START Available data

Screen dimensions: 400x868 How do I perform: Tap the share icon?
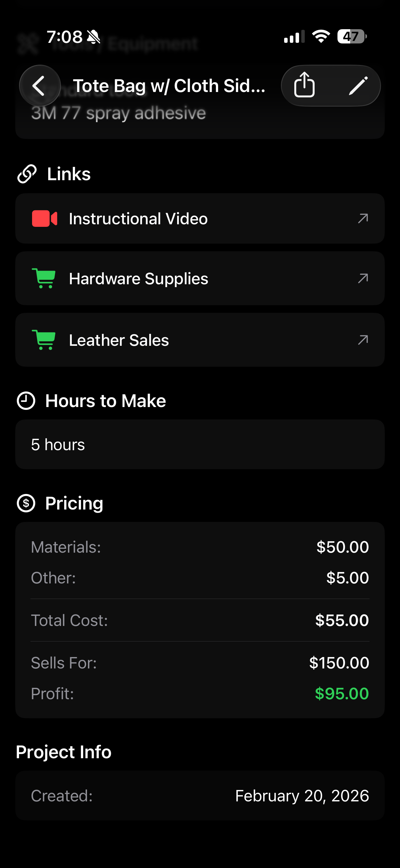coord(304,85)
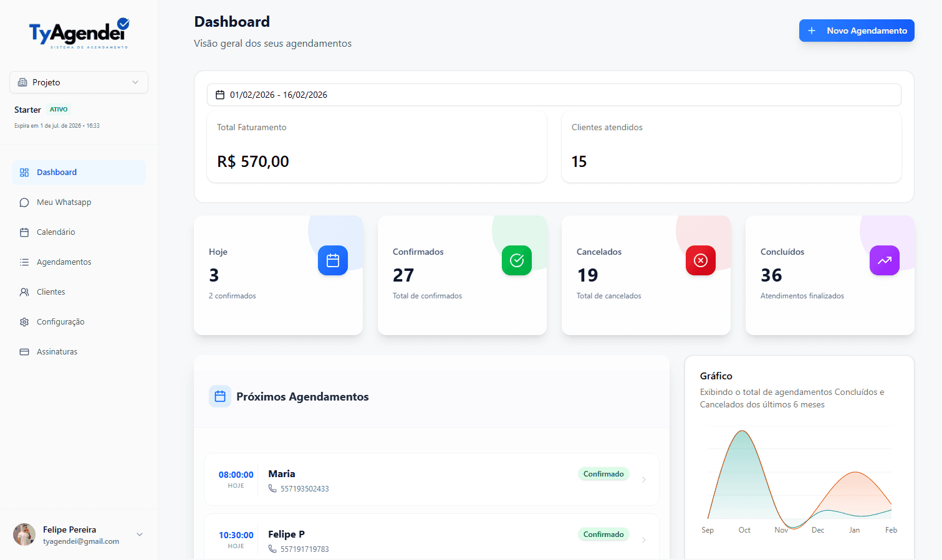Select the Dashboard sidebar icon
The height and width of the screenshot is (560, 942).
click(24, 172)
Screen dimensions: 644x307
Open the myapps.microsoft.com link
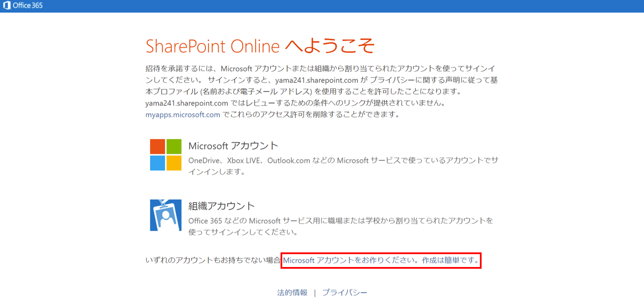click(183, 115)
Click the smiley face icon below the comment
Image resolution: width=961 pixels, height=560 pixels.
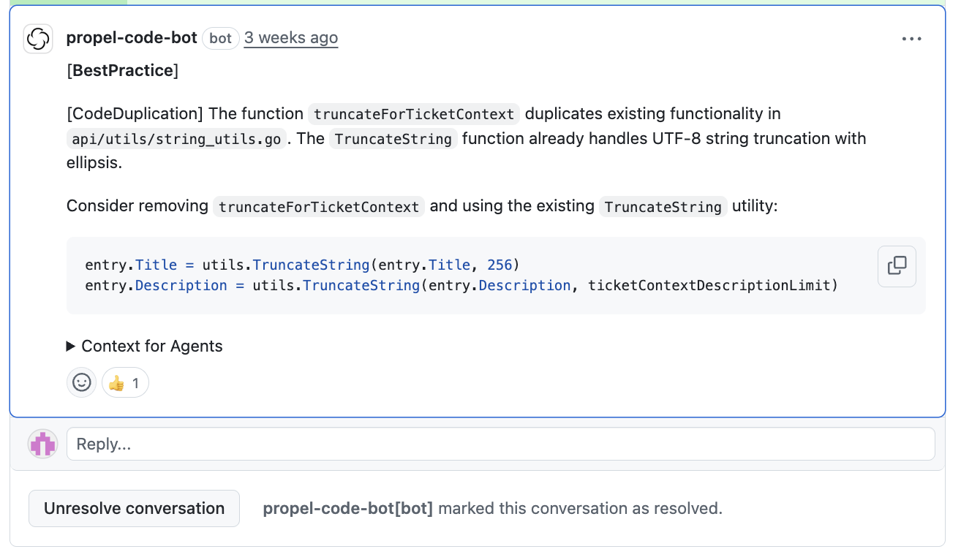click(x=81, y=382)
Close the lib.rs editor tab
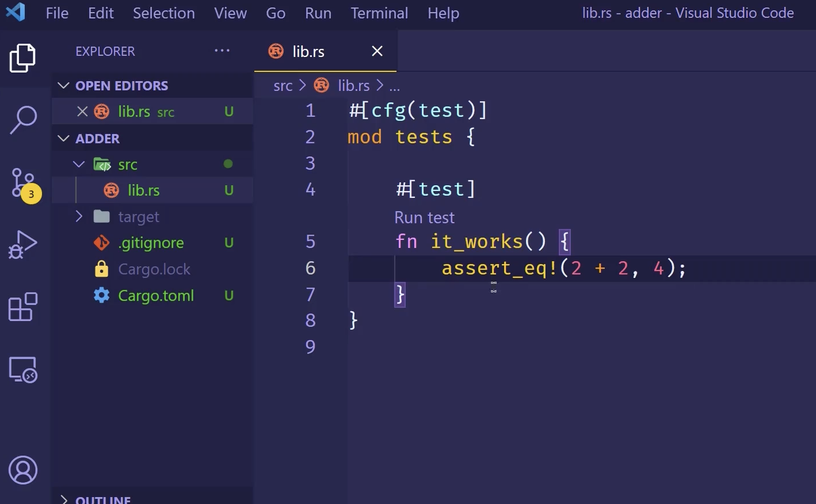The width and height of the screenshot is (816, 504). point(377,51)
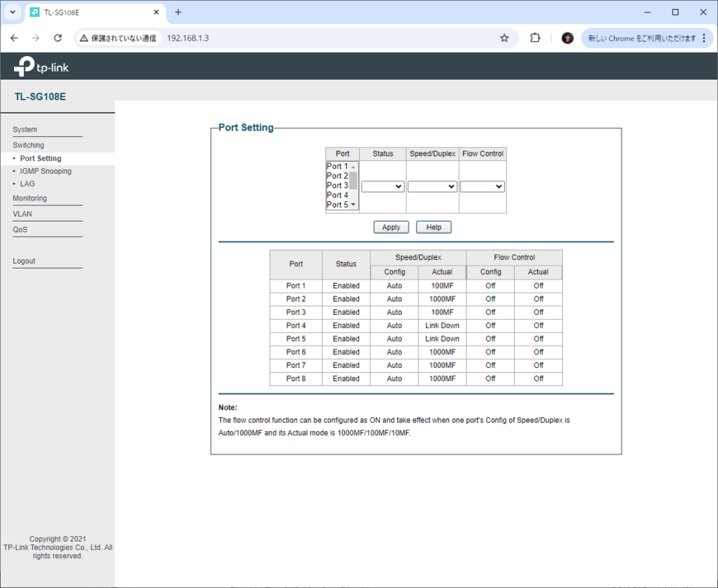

END Available data

Work task: The expected output is every record above, copied exactly, without pictures.

Result:
Screen dimensions: 400x868 How do I perform: Tap the share icon?
coord(304,85)
Select the Dashboard sidebar icon
The height and width of the screenshot is (560, 942).
click(24, 172)
Screen dimensions: 644x307
Open the myapps.microsoft.com link
click(183, 115)
Click the smiley face icon below the comment
Image resolution: width=961 pixels, height=560 pixels.
click(x=81, y=382)
Close the lib.rs editor tab
The width and height of the screenshot is (816, 504). point(377,51)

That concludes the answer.